The most important takeaway from this baking adventure wasn't just the delicious bread (although that was certainly a significant factor). It was the realization of the transformative power of the simple act of cooking. Transforming flour, water, yeast, and a few select ingredients into something so comforting and delicious was a profoundly satisfying experience. And the feeling of sharing that warmth and deliciousness with my family made it all the more rewarding.

Step-by-step

    • Put the yeast, water, and sugar into a blender. Mix it until it is frothy.
    • Turn the oven onto 200° (You just need to warm it up; you're not baking yet).
    • To the mixing bowl of yeast mixture, add two cups of the flour, salt, and half of your chopped rosemary. Keep the other half cup of flour close at hand.
    • Knead the dough for a few minutes.

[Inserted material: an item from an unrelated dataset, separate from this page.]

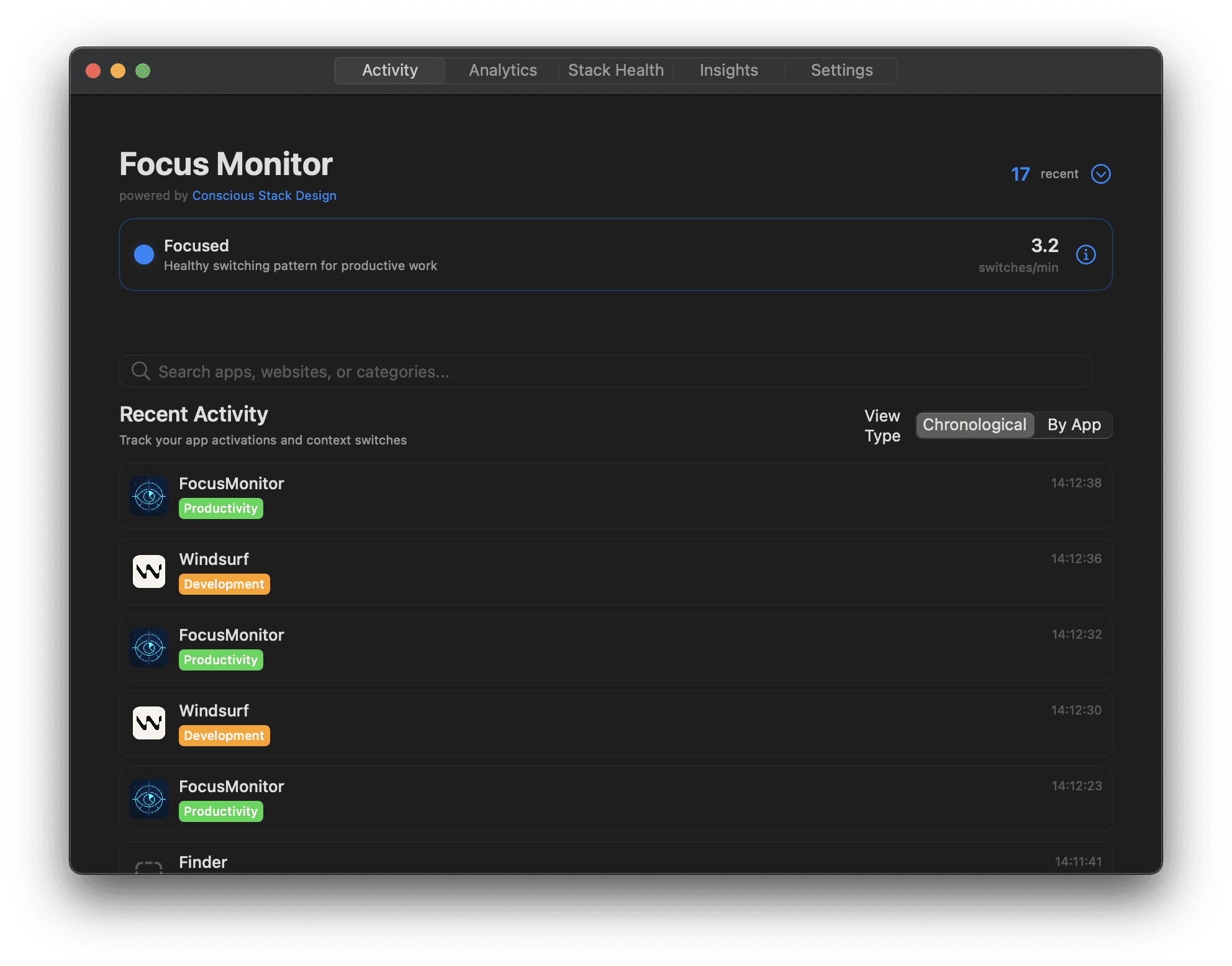This screenshot has width=1232, height=966.
Task: Click Windsurf app icon at 14:12:36
Action: pyautogui.click(x=149, y=572)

Add the rest of the flour as needed to get the dough to the right consistency (soft and stretchy without being overly sticky).
    • Turn the oven off.
    • Lift the dough out of the mixing bowl. Add the olive oil to a bowl and swirl it around. Roll the dough in the olive oil so it is well coated and let it sit in the bowl.
    • Cover the bowl with a dish towel and place it in the oven (the oven should be off by now, if you missed that step). Leave the door cracked so it isn't too hot in there.
    • Let the dough rise for about an hour. It should be approximately doubled in size.
    • Punch the dough down and knead it again.
    • Divide it into two equal-sized lumps and let it sit for about 5-10 minutes.
    • Prepare your baking pan. I use a ceramic stone, but a cookie sheet will work. If the surface is not naturally non-stick, spray it with cooking spray, or use parchment paper.
    • Shape the dough into two oval-shaped loaves and arrange on the pan.
    • Melt the butter or margarine. Use a brush to paint the surface of the loaves with butter. Use all of the butter. The loaves will be quite saturated when you're done.
    • Take the rest of the chopped rosemary and sprinkle it over the loaves. Pat it down gently to set it into the dough.
    • Return the loaves to the oven. Don't turn it on yet.
    • Let the dough rise again, for about 45 minutes.
    • Remove the loaves and preheat the oven to 450°.
    • Sprinkle a little bit of coarse (kosher salt is perfect) salt over the loaves.
    • Return the dough to the oven.
    • Bake for 20-25 minutes until light brown.
    Makes two loaves. Best enjoyed with olive oil, balsamic vinegar, and garlic.